Bag of features with hashing

If we can convert y=pos|neg to a scalar, and review to a vector, then we can apply least squares. For y it is easy, say 1 for pos and -1 for neg. At test time, we can predict whichever closest to $\phi(x) \cdot w$, i.e. pos if $\phi(x) \cdot w > 0$, neg otherwise.

How about text itself? One intuitive and effective representation is the bag-of-words representation, where bag hints at ignoring order. Here is an implementation of bag-of-words using hashing:

In [3]:
d = 100000
def bow_hash(x, d=d):
    one_ind = [hash(x_i) % d for x_i in x.split(' ')]
    phi_x = np.zeros(d)
    phi_x[one_ind] = 1
    return phi_x

phi = bow_hash

(Stoichastic) gradient descent

Once we defined the loss and converted each $x$ to a vector $\phi(x) \in \mathbb R^{d}$, we can use stoichastic gradient descent (SGD) algorithm, which performs the update \begin{align} w_i \gets w_{i-1} - \eta \nabla L(w_{i-1}). \\ \end{align}

In [4]:
def sgd(w, gradloss, data, T=6, eta=1e-2, printIterval=3):
    for t in range(T):
        loss_t = 0
        for data_i in data:
            grad, loss = gradloss(w, data_i)
            w -= eta * grad
            loss_t += loss
        if t % printIterval == 0:
            print(t, '\t', loss_t / len(data))
    return w

# dataset-specific conversion for both x and y
def convert_y(lossf):
    return lambda w, data_i:\
        lossf(w, phi(data_i['x']), y = 1 if data_i['y']=='pos' else -1);

def predict(x, w):
    return 'pos' if np.dot(w, phi(x)) > 0 else 'neg'

def accuracy(predict, data):
    return np.mean([predict(data_i['x'])==data_i['y'] for data_i in data])

def print_results(w):
    print('train', accuracy(lambda x: predict(x, w), train_data))
    print('test', accuracy(lambda x: predict(x, w), test_data))

Loss functions

Squared difference

We can now classify documents using the squared loss, and its gradient

\begin{align} L(w) &= (\phi(x) \cdot w - y)^2, \\ \nabla L(w) &= 2\phi(x)(\phi(x) \cdot w - y). \end{align}

In [5]:
def gradloss_ls(w, phi_x, y):
    w_phi = np.dot(phi_x, w)
    loss = (w_phi - y)**2
    grad = 2 * phi_x * (w_phi - y)
    return grad, loss

w_ls = sgd(np.zeros(d), convert_y(gradloss_ls), train_data, T=5)
print_results(w_ls)
0 	 0.856967998556
3 	 0.401182978589
train 0.944888888889
test 0.758122743682

I got a test accuracy of over 70%, not bad for such a simple method that does not seem very suitable for the task!

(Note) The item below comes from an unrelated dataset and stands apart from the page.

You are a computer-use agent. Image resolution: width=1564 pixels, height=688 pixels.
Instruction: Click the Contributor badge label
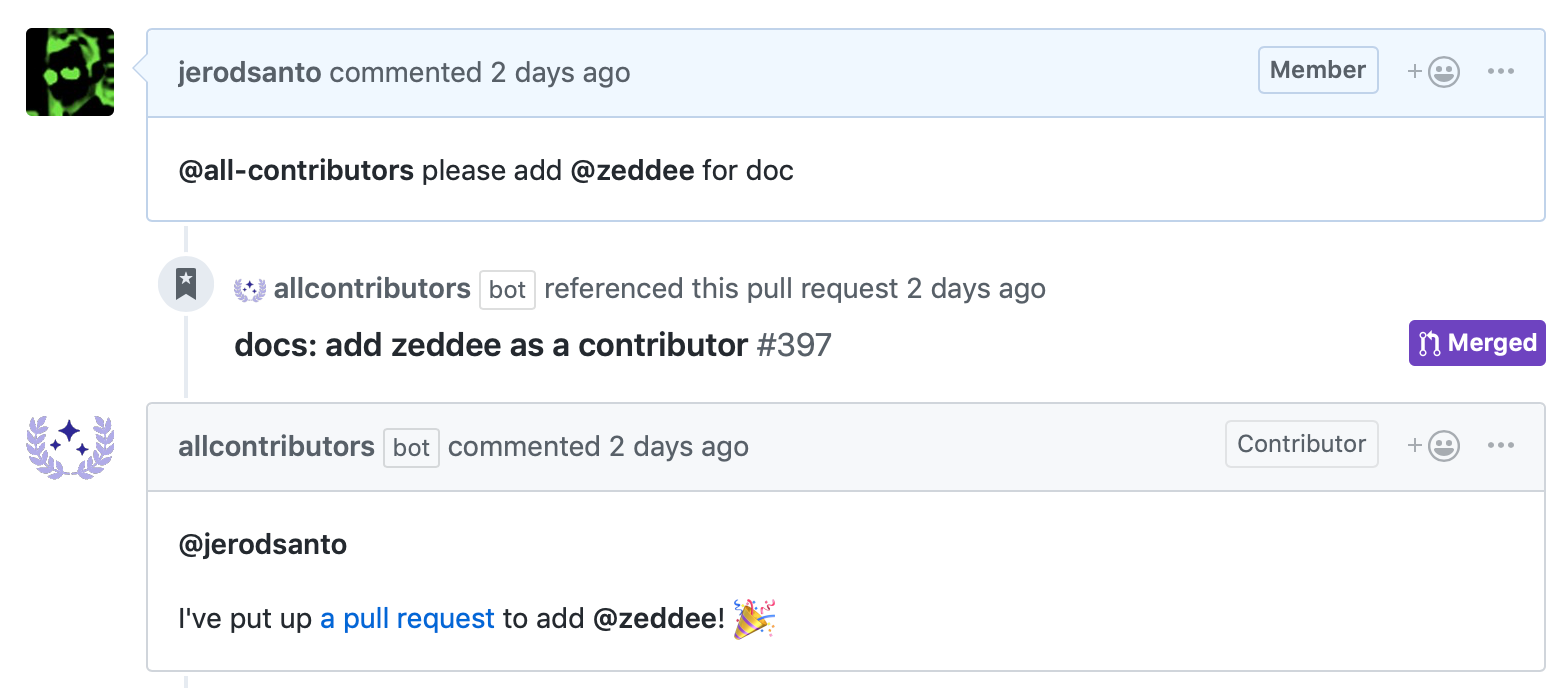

Some results are in table 2 of baselines. Let us look at two other common loss functions.

Hinge loss

The hinge loss function, and its derivative are

$$ \begin{align} L(w) &= \max(1 - y \phi(x) \cdot w, 0), \\ \nabla L(w) &= \Big\{\begin{array}{ll} -y \phi(x) & 1 - y \phi(x)\cdot w > 0, \\ 0\ & \text{otherwise.} \end{array} \end{align} $$

This is also known as the SVM loss or the margin loss.

In [6]:
def gradloss_svm(w, phi_x, y):
    w_phi = np.dot(phi_x, w)
    loss = max(1 - w_phi*y, 0)
    grad = -phi_x*y if 1 - w_phi*y > 0 else 0
    return grad, loss

w_svm = sgd(np.zeros(d), convert_y(gradloss_svm), train_data, T=5)
print_results(w_svm)
0 	 0.812316666667
3 	 0.475362222222
train 0.870777777778
test 0.759927797834

Logistic loss

The logistic loss and its derivatives are

\begin{align} L(w) = \log(1 + \exp(-y \phi(x) \cdot w)),\\ \nabla L(w) = -y \phi(x) \frac{\exp(-y \phi(x) \cdot w)}{1 + \exp(-y \phi(x) \cdot w)}. \end{align}

In [7]:
from numpy import exp, log
def gradloss_lr(w, phi_x, y):
    w_phi = np.dot(phi_x, w)
    loss = log(1 + exp(-w_phi*y)) # what could go wrong?
    grad = -phi_x*y * exp(-w_phi*y)/(1 + exp(-w_phi*y))
    return grad, loss

w_lr = sgd(np.zeros(d), convert_y(gradloss_lr), train_data, T=5)
print_results(w_lr)
0 	 0.647221821267
3 	 0.511347912144
train 0.821222222222
test 0.743080625752
In [8]:
from vega import VegaLite
scores = np.linspace(-2, 4, num=500)
data = [(score, gradloss_lr(1, score, 1)[1], 'LR') for score in scores]
data += [(score, gradloss_svm(1, score, 1)[1], 'SVM') for score in scores]
data += [(score, 0.5*gradloss_ls(1, score, 1)[1], 'LS') for score in scores]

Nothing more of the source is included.